In a statement, Mills called Bartlett “a dedicated public servant and an experienced leader on energy policy” who will ensure Mainers have “safe, adequate and reliable utility services at reasonable rates.” Bartlett said he would “protect the rights of consumers and ratepayers.”
Mills, who has made climate change a key priority of her administration, is likely looking to reorient the three-person commission. Last month, she signed a bill reversing a major LePage-era change from the commission in 2017 that phased out a policy crediting solar panel owners on a one-to-one basis for energy sold to the grid.

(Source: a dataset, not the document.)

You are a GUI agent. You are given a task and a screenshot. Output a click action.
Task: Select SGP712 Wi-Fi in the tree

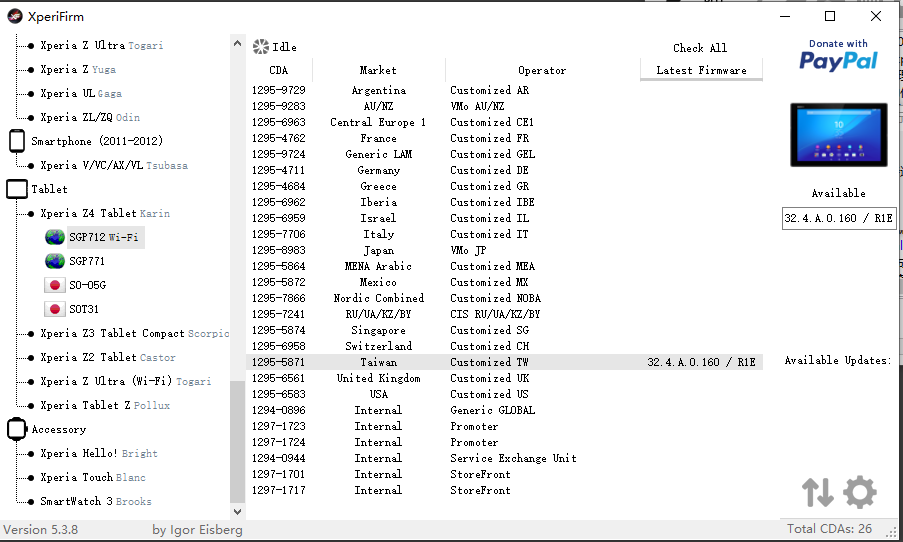[x=105, y=237]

She also has a pro-development tinge. In April, the LePage-appointed commission approved Central Maine Power’s proposed $1 billion hydropower corridor from Quebec to the regional grid via western Maine, which Mills backed after parties inked a $260 million benefits package.
Bartlett is the first former legislator to get a high-profile appointment from Mills after he was rumored for months to be a candidate alongside a roster of technical experts that sources said included Faith Huntington, director of the commission’s electric and natural gas division.
Public Advocate Barry Hobbins, a former Democratic lawmaker who served with Bartlett, said the nominee has a “unique blend of public policy, law and politics” and his legal background will serve him well on the quasi-judicial commission. He would be the only lawyer on the commission alongside R. Bruce Williamson, an economist, and Randall Davis, an engineer.
Environmental groups praised the nomination, with the Natural Resources Council of Maine saying Bartlett will provide “leadership on clean energy and energy efficiency.” Sen. David Woodsome, R-North Waterboro, who serves on the energy committee, declined comment on the nomination through a spokeswoman.
Bartlett served as chairman of the Maine Democratic Party from 2014 through 2019. Hobbins said while his political history “might be a concern to some of the Republican legislators,” it shouldn’t be because he was inclusive during his time on the Legislature’s energy panel.
“He obviously has the intellect, the temperament, and he does have a broad background in the energy field,” he said.